Monday, February 9, 2009

Writing Chose Me

Grade Four. Little Jeanie in her school tunic (slightly askew, as always. I have the same style sense today) and scary hair cut. Look at those bangs!
But did I care? I did not. I was a happy, happy child because I was, even then...
A writer.
Some things do not change. The outside world of school and family and friends disappeared when I retreated behind closed doors to my little bedroom with its stack of books and paper. I read a lot, and when I wasn't reading, I wrote. Poems, stories, the first few chapters of novels. Pretend articles for newspapers. Letters to fictional characters. More stories.
So I grew up to be a writer, and I continue to write as much and as often as I can. It's not really something that I chose; rather, I think that writing chose me.
Any writers out there? If so, you know exactly what I mean.

Friday, February 6, 2009

Getting Started

It's not always easy, taking that wild leap into the cold water of a lake, or pushing off at the top of a challenging ski run - or writing the first words of a story (or a blog!). Where will we end up? Shivering, cold and dripping? Uncomfortably sprawled in a snowbank? Staring at a blank page? Maybe - but you'll never know until you try. And so often the result isn't bad at all. In fact, it's exciting!
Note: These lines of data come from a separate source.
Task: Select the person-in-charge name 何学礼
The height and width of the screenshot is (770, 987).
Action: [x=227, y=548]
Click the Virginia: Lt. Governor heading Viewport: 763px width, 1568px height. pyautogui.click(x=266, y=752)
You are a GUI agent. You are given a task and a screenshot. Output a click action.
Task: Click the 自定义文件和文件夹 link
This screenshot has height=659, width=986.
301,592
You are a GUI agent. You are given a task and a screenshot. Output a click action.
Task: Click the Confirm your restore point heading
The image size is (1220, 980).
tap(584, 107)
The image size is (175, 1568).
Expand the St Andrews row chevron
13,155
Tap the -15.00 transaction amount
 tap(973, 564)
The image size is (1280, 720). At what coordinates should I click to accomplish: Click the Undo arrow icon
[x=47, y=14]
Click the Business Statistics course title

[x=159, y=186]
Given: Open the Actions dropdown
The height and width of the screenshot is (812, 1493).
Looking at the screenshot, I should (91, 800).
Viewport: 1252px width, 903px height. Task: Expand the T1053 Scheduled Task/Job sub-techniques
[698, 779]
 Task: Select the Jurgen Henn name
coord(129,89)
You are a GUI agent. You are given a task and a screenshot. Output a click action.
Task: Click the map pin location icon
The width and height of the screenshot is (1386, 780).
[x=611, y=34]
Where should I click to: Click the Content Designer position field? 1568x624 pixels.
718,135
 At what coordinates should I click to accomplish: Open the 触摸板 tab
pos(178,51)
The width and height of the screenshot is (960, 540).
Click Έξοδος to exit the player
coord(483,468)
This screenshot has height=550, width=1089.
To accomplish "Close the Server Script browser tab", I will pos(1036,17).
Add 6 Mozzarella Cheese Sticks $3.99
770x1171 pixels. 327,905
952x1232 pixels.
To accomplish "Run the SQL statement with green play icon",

Writing the first words of a story requires courage and a certain amount of faith. When I'm about to start writing a new story and feel daunted by the amount of work that lies ahead, this is what I tell myself: it will never be completed if I don't get started. And then I leap.

This blog is a place for us to share our writing and reading challenges and accomplishments. And questions. And feedback. It's for discussion and issues and answers. It's a place for us to meet - in print instead of in person.

I'm looking forward to meeting you. Just make the leap and write soon!